Collected data:

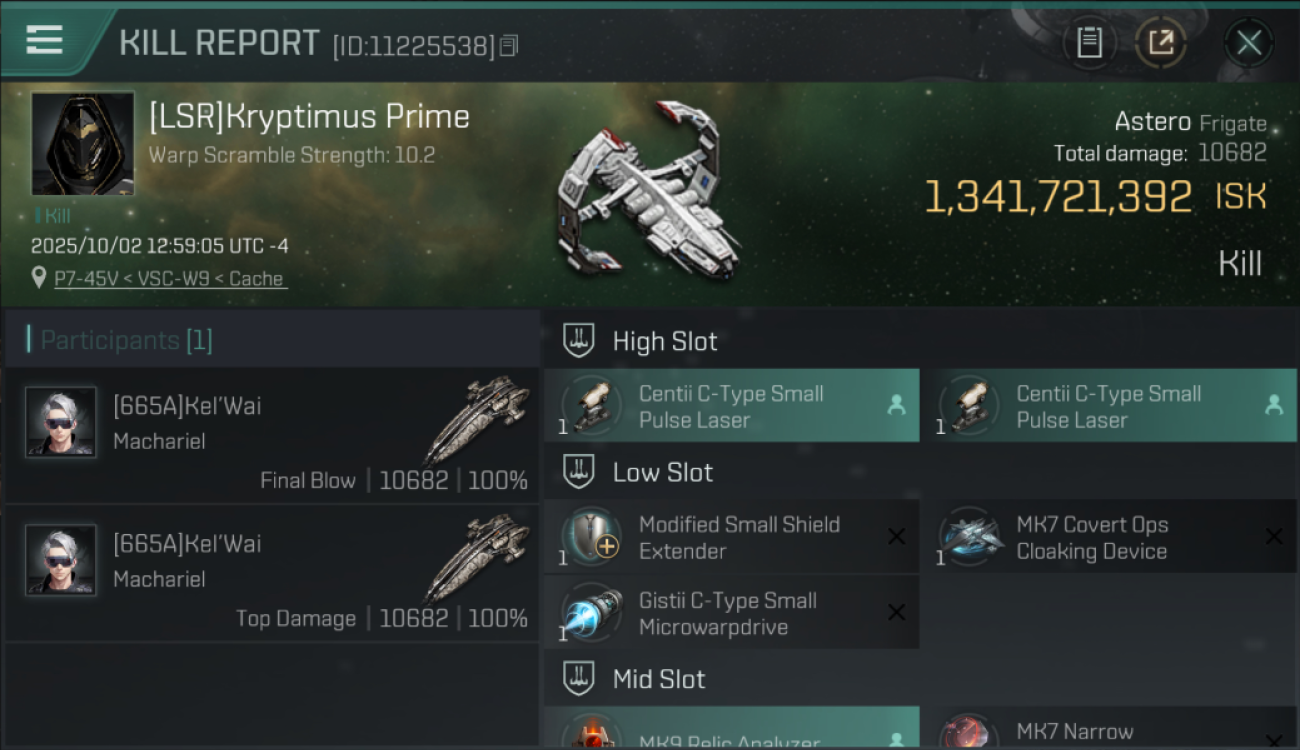View Kryptimus Prime pilot portrait

click(x=83, y=143)
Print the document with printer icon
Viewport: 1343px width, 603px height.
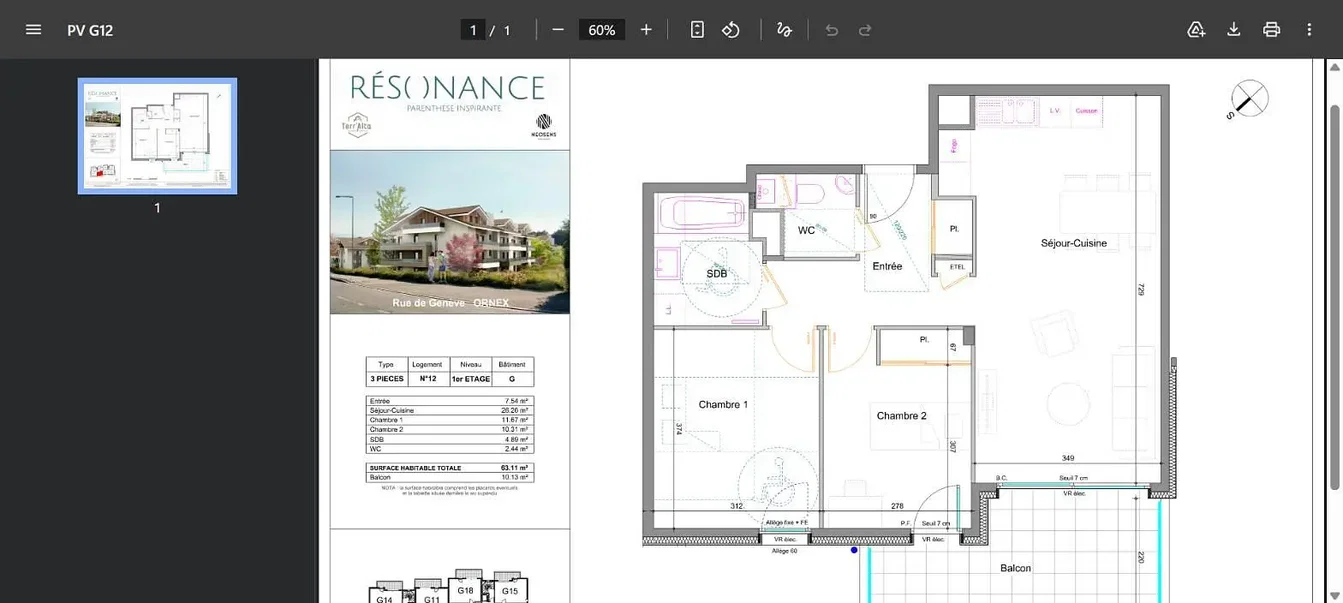pos(1271,29)
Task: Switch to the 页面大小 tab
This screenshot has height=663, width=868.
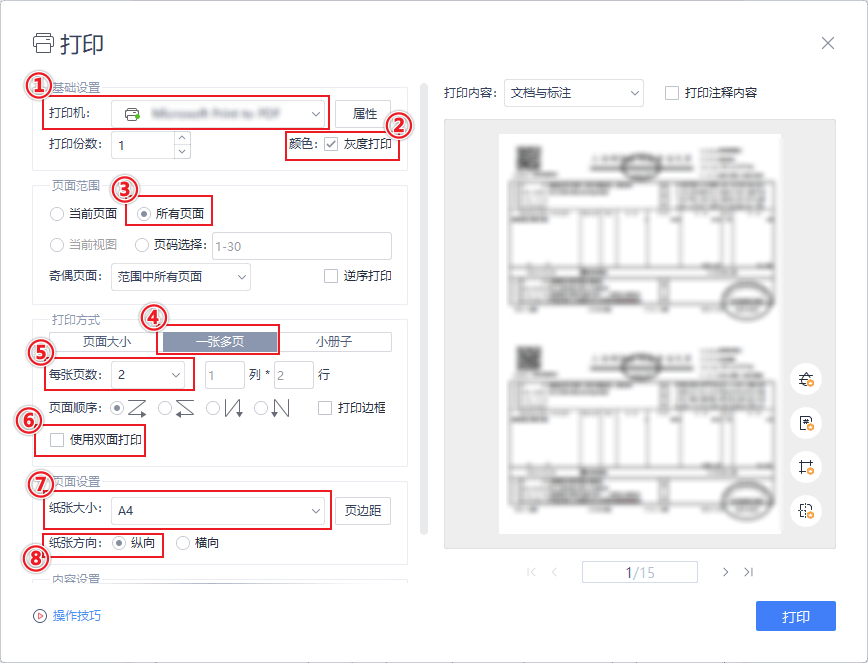Action: click(x=106, y=342)

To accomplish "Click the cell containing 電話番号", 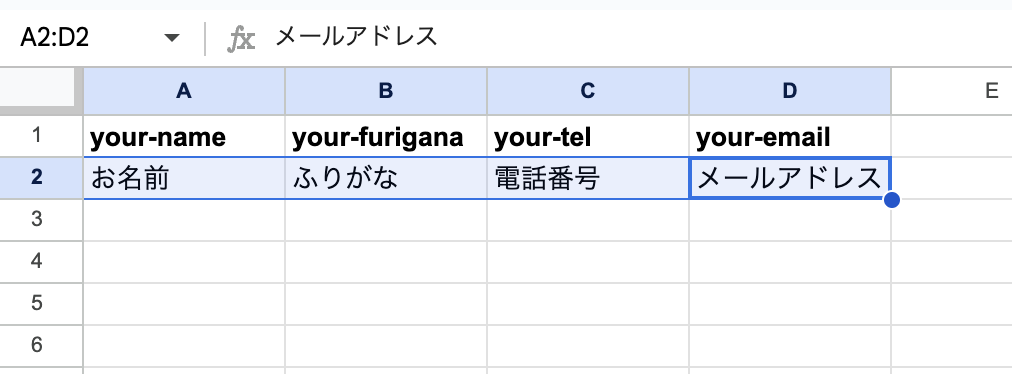I will click(x=588, y=178).
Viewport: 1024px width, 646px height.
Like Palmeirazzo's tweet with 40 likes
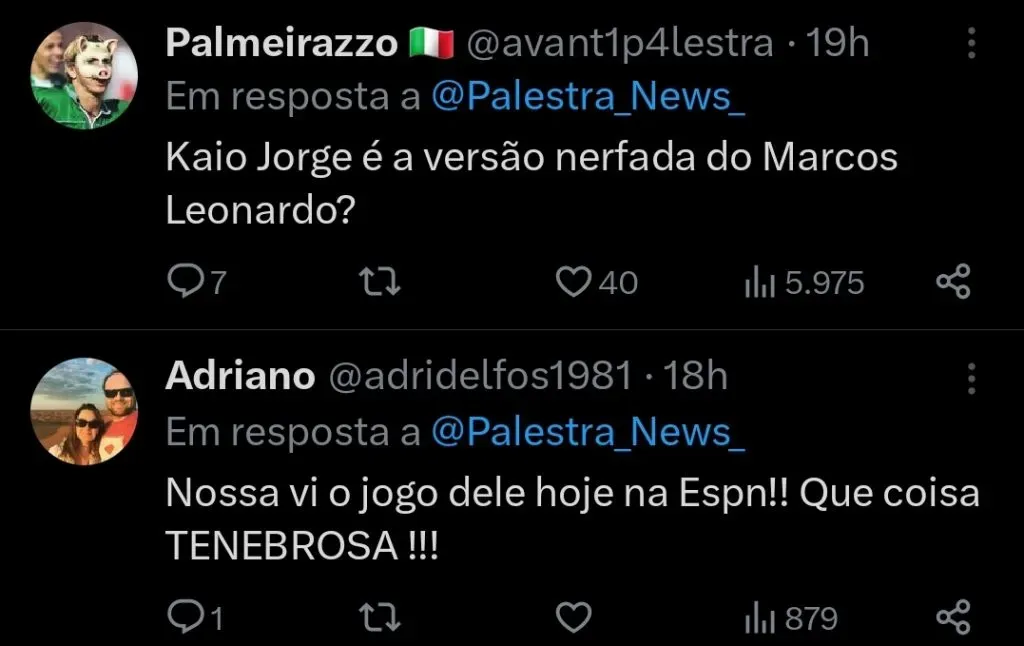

> **Task objective**:
Look through the entries above; copy each line where the string "with" appears.

> **Exercise response**:
Print the document with printer icon
Like Palmeirazzo's tweet with 40 likes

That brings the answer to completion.